§ **Task details**
State how many lines in the records below contain the word "account", giving only the number.

§ **Data entries**
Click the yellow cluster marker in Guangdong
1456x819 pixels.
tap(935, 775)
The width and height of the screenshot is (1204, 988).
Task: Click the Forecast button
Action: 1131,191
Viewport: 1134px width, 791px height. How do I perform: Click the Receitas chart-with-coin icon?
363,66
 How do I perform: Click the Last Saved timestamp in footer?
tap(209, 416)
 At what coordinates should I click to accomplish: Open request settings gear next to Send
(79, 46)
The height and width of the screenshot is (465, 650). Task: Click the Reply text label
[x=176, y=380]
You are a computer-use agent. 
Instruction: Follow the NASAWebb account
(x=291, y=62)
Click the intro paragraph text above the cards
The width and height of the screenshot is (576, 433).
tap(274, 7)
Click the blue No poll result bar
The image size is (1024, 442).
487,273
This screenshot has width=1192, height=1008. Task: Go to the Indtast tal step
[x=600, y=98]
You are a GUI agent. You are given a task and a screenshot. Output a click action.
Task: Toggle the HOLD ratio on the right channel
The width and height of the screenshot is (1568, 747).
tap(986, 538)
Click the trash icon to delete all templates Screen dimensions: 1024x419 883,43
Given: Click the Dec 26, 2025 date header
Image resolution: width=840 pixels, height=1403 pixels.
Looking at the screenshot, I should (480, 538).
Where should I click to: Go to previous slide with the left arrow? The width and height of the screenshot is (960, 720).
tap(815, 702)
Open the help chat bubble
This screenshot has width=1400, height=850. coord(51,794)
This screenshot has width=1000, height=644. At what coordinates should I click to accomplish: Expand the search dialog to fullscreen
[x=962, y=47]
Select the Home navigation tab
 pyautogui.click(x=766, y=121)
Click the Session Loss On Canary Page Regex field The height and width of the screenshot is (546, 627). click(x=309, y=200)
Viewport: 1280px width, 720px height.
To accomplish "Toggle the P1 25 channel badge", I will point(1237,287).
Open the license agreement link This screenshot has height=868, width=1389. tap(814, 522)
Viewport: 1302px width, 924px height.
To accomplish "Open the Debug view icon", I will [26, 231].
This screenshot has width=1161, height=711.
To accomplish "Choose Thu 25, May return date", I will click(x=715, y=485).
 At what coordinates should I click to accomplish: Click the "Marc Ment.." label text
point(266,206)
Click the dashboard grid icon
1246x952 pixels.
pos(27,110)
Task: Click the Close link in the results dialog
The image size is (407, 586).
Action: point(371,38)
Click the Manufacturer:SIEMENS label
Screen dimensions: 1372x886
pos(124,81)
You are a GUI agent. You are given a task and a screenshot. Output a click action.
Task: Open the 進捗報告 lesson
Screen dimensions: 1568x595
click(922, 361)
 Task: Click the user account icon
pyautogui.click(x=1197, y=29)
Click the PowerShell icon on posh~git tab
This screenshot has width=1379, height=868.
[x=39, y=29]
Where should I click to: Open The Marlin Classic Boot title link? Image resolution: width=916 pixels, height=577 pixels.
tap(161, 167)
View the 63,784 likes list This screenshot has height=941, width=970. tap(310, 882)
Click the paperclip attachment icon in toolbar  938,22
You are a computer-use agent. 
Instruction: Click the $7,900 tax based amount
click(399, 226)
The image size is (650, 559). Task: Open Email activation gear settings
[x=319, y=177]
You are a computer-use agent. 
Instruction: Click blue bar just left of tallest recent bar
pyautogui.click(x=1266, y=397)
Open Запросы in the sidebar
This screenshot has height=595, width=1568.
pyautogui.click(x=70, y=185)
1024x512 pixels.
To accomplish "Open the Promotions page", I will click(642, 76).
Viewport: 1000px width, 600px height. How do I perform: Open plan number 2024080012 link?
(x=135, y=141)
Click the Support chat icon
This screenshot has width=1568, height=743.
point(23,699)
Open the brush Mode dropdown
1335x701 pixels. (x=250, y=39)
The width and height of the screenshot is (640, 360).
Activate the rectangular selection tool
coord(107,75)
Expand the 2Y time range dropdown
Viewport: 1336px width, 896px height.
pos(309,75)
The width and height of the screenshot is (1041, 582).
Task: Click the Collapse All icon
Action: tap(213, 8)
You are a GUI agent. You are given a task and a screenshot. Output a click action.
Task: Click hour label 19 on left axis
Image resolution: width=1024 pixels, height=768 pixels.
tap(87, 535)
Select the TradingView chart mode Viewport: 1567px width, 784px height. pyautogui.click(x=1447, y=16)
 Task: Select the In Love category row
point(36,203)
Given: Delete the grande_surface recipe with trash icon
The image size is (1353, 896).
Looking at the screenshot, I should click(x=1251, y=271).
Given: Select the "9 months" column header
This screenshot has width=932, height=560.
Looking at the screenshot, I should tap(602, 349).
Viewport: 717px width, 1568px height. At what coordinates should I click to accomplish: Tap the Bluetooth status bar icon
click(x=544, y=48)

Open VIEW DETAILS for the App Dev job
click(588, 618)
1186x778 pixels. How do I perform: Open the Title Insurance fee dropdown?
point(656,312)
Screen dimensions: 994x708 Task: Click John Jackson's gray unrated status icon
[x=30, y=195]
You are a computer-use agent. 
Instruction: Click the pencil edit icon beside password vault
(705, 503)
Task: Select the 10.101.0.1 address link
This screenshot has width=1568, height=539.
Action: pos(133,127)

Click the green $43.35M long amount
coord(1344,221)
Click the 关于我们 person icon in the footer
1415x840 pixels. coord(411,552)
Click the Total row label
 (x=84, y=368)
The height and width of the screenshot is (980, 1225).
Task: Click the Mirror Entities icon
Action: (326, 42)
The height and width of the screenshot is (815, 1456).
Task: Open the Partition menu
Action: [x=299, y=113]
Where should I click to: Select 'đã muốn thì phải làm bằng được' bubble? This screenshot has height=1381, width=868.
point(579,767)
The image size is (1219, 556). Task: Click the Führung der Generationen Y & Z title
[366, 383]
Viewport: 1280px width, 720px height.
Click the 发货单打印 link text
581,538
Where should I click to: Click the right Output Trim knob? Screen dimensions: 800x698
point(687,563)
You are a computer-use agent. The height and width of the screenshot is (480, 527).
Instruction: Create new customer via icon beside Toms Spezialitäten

§ **Solution to the exercise**
2